Saturday 29 June 2013

g.r.a.t.i.t.u.d.e.

Expressing gratitude does a world of good for me, deep down I know this. I feel emotionless when I relapse. Food replaces all of the hard feelings - sadness, anger, frustration...As I begin day one, I start feeling overwhelmed with things I feel inside. I want to stuff everything back down again. I am scared of the things I feel inside and have a hard time understanding how to even deal with the things I have going on. At times I try to express myself and am riddled with guilt because I feel I am annoying people or using their valuable time. So gratitude helps me begin to feel valuable myself. To appreciate the things around me but to also appreciate that I deserve (finally) to work on these steps and to heal and forgive and make peace with myself. I am miserable and SO ready to finally make peace with myself more than anyone else in my life, because I feel that is what holds me back from making peace with anyone else, my lack of worth. If I took the time to practice gratitude daily as I am about to do below, I will hopefully open up to facing the world daily with a enormous gratitude in my mind, heart and soul and participate fully in my own recovery.

5 Things I am Grateful for Today: 

1. OA resources, the loops, the meetings, the literature, the sponsors and the willingness to openly share the positives, the struggles and everything in between.
It isn't easy to share details about such personal things and it helps me so much to listen as well as share my own.

2. I am grateful for no limits. There are no limits to how many times we can get up and try again. There are no limits to the ways we can help ourselves. There are no limits to healthier choices, ears who will listen, self-acceptance and new paths to follow in life. There are only limits to these things when we allow them.

3. I am grateful I am not inviting my self-bully into my day today. In my relapse starting back in September of last year, I have continually allowed my self-bully to humiliate me and knock my self-esteem further into the ground. While I know it will take time I am grateful to know that positive mindset is possible again and for today I will not bully myself. I need to believe I am worth more than that again.

4. I am grateful for knowledge. I am a compulsive eater/binger, food/sugar addict and bulimic. I have a lifetime of abusing my body with food, purging and self-bullying. I am grateful for the understanding of my disease so that I have opportunity to help myself especially after I have relapsed. I know the dangers of what I have been doing to myself and feel worthy enough to save myself. I want to save myself from further abuse and potentially death. That means I feel some self-worth - and for that I am very grateful today.
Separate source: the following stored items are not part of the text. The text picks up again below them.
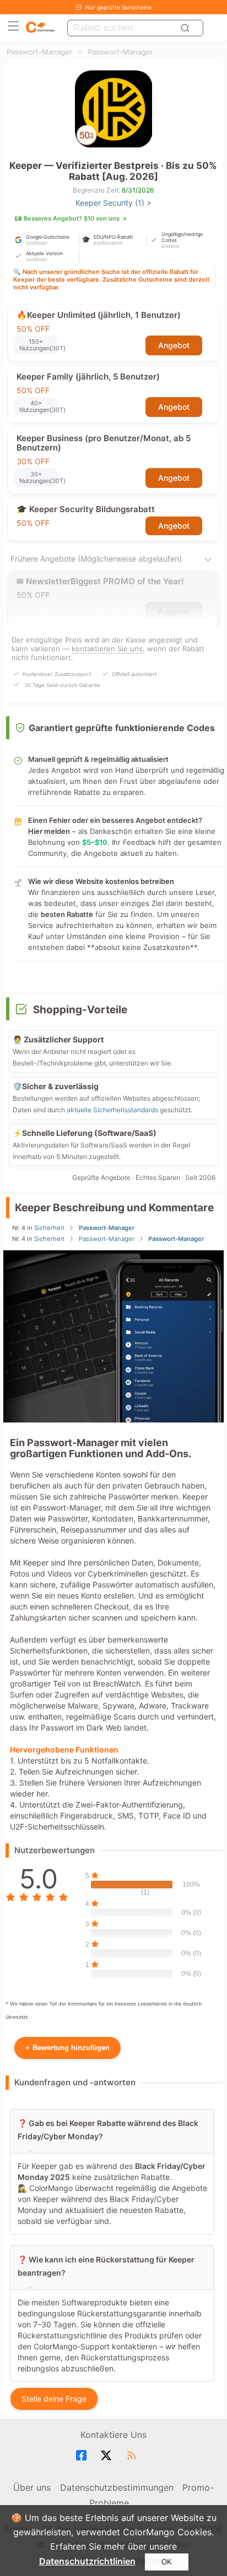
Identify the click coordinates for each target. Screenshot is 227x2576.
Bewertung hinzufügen (67, 2048)
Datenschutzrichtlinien (87, 2561)
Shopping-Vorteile (80, 1009)
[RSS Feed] (133, 2455)
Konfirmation (108, 243)
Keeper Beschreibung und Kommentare (114, 1207)
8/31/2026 (138, 190)
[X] (108, 2455)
5. Lastly, I am grateful for the ability to step out of my protective shell today. While isolating is extremely hard, sad and a miserable place to be, it is also what feels safest and easiest. I push people away and live in a solo world of shame and sadness that I can't quite describe right now. For today, I am extremely grateful for the courage to step out of that comfort zone and ask for help. I may not be reaching to anyone specifically, and certainly don't feel ready for that - however, I am ready for helping myself and taking small steps toward my recovery.